About the Artist
Shana R. Goetsch's art frequently involves themes of social justice, empowerment, love, loss and bereavement; she began painting in 1989 after witnessing the murder of her mother. Often using words, cultural references or found objects, she injects personal voice, history and memory into her pieces. Originally from southeastern Wisconsin, Goetsch's work has appeared in numerous exhibitions nationally, and is held in private collections. She received her MFA and MA in Community Arts from the Maryland Institute College of Art (MICA), and her BFA in Painting, with a minor in Printmaking from the Milwaukee Institute of Art & Design.
Goetsch is an artist and educator in the Baltimore, Maryland area. She is currently Adjunct Faculty at MICA (FYE & MFACA), and Master Adjunct Faculty at Howard Community College, teaching traditional, online and hybrid arts and humanities courses. As a community arts facilitator, Shana has worked with neighborhoods, schools and art centers within Baltimore City, including: City Arts, Better Waverly's 901 Arts, Jubilee Arts, Baltimore City Public Schools, Access Art, Asylee Women Enterprise, Power Inside, BSO OrchKids, and Creative Alliance at the Patterson.
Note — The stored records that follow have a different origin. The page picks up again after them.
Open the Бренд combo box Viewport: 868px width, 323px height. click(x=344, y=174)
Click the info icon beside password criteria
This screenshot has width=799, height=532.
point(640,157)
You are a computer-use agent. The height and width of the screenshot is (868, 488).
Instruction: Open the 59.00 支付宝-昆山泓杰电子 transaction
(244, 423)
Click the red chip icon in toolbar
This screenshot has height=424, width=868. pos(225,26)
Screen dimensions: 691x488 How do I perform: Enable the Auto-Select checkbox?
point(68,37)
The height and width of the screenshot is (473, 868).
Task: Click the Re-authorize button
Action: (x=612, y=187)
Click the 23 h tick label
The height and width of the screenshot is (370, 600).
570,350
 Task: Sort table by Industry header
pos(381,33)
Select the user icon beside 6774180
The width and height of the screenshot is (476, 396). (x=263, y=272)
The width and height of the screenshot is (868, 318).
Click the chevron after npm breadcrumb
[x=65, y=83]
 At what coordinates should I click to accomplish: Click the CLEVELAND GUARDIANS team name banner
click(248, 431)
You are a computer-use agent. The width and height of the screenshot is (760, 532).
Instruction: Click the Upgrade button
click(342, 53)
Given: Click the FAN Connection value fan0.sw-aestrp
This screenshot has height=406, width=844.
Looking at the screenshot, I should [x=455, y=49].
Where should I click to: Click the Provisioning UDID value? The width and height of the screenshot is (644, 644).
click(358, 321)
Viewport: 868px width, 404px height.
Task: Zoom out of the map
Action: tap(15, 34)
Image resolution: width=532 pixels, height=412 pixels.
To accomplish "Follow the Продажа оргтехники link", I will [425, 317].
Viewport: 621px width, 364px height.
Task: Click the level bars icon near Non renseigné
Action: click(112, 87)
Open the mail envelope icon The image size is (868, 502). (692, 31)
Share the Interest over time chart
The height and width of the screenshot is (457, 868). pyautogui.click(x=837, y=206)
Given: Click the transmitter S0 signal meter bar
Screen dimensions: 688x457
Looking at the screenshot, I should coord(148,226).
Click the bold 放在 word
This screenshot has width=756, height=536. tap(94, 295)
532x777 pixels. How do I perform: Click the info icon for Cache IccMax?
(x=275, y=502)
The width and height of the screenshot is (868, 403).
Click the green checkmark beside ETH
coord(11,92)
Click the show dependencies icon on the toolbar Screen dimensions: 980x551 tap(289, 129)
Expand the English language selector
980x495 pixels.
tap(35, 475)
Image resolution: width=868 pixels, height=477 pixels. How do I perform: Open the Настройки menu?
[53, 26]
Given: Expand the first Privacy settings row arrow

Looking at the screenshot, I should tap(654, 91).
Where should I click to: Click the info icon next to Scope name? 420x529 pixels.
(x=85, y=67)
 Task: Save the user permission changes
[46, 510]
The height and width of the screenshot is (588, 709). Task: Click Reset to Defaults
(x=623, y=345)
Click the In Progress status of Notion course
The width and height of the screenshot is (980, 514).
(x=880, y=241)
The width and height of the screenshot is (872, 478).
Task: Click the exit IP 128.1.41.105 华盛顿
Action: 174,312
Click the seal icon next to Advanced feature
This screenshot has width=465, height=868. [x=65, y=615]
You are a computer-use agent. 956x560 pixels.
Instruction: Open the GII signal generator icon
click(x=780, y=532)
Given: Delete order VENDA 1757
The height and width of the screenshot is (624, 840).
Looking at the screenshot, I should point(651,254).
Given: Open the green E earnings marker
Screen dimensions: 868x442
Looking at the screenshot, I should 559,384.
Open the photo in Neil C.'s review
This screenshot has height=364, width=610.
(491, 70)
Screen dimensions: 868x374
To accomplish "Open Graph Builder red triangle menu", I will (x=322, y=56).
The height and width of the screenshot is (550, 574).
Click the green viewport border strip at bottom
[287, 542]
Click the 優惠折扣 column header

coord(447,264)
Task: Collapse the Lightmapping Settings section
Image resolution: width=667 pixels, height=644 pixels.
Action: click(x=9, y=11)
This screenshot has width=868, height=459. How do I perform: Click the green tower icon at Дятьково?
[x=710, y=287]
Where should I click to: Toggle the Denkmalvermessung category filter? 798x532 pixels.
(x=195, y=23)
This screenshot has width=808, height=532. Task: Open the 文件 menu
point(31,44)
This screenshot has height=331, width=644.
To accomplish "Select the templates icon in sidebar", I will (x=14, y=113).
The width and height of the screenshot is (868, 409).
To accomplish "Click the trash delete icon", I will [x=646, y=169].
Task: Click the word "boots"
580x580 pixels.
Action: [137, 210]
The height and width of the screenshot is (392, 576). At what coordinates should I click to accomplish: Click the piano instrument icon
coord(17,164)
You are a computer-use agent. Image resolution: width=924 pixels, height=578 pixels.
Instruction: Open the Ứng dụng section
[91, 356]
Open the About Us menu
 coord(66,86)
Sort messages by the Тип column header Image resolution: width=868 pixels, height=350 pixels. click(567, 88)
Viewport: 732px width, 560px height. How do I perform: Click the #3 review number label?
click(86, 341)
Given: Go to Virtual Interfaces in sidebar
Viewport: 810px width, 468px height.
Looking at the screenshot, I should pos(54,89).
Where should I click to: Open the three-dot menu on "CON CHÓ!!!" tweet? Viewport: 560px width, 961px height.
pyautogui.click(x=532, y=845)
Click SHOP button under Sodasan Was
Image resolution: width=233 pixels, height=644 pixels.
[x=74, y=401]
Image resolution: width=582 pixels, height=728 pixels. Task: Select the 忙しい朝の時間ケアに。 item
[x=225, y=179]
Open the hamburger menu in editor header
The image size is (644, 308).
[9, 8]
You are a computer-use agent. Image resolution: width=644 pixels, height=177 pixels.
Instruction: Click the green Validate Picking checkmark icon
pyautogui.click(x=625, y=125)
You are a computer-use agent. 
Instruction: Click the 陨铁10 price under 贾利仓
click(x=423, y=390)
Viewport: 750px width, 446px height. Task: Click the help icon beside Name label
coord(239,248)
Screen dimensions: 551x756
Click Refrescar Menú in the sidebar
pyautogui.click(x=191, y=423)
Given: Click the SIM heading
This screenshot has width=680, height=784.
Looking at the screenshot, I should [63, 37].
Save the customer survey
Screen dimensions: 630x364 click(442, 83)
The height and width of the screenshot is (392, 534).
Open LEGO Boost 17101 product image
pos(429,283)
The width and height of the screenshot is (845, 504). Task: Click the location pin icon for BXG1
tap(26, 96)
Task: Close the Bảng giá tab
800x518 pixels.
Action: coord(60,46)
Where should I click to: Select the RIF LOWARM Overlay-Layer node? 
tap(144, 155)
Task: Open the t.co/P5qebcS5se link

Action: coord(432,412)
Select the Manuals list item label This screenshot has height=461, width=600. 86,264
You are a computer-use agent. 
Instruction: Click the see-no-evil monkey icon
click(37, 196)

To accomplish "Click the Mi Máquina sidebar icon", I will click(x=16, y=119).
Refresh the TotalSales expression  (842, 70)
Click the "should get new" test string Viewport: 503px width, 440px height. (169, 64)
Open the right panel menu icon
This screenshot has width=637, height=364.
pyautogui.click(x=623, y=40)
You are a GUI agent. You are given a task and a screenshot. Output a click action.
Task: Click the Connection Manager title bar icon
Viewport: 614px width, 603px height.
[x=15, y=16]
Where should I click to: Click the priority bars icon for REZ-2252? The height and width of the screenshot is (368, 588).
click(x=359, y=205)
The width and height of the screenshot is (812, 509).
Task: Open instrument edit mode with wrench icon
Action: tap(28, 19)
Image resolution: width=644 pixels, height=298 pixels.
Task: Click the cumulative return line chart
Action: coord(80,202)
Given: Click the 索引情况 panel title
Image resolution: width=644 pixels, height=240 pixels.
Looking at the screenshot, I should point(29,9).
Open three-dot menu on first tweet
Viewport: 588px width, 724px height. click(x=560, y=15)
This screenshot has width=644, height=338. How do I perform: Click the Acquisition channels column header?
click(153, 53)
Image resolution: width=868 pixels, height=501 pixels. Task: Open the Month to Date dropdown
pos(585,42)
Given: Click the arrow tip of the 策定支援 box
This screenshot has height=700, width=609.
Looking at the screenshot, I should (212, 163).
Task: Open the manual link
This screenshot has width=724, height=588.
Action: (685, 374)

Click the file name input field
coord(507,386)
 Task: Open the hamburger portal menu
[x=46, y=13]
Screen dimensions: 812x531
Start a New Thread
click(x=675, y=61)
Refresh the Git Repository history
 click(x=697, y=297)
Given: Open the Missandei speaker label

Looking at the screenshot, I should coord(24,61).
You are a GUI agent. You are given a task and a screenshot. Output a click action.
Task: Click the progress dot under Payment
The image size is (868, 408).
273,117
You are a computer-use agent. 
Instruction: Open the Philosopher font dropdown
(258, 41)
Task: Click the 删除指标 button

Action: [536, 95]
From 2013 - 2020, she served as the Founding Director of The Feminist Art Project chapter in Baltimore (TFAPB), a local non-profit organization.
Additionally, Goetsch has served as a confidential advocate of survivors and witnesses for two domestic violence centers; Sojourner Family Peace Center (in conjunction with the Milwaukee County District Attorney's Office), and The House Of Ruth Maryland, where she completed a year-long, community artist residency through AmeriCorps. Shana received her Level-1 Certified Trauma Practitioner (CTP) distinction through the National Institute for Trauma and Loss in Children in 2017, and continues to use art as a vehicle for awareness, healing and advocacy.
(pronounces name SHA-nuh GECH)
Dear Debra Buck...
Hi Debbie (and other true crime rubberneckers),
Please reference the above image to learn more about the actual victim of the murder you so shallowly "reported on" recently. Please also try to be more empathetic next time, especially if there are living victims/survivors, whom also might need and look for some measure of humanity and grace in others. Maybe you could even contact said survivors BEFORE inserting their website links into your little stories. It might even be the ethical/moral thing to do!
You had a real opportunity here, to get beyond the surface of this crime and speak to issues such as family and domestic violence, trauma/C-PTSD and other mental/physical/emotional health challenges in survivors of abuse and violence, how Art can act as a change agent and source of healing...and other rich topics. But no, you couldn't even scratch the surface. I'm thoroughly disappointed in you, Debbie. Your multiple legal disclaimers don't actually cover for your lack of depth and lack of drive, unfortunately. But I do hope you enjoy the art I made for just these instances.
And I'll tell you now, what I told another hapless "reporter" a few years ago; one whom also tried to minimize my mother's personhood, and favored that of her sensational murder(er) instead: "But I assure you, she was sensational if she was anything... The relevance only lies in the loss, or absence of her. All of my work, all of me leads back to her, not him."
It's best to take the link to my website down now, Debra Buck, because who and what I am, has no relevance to what you've done either. I control the narrative here.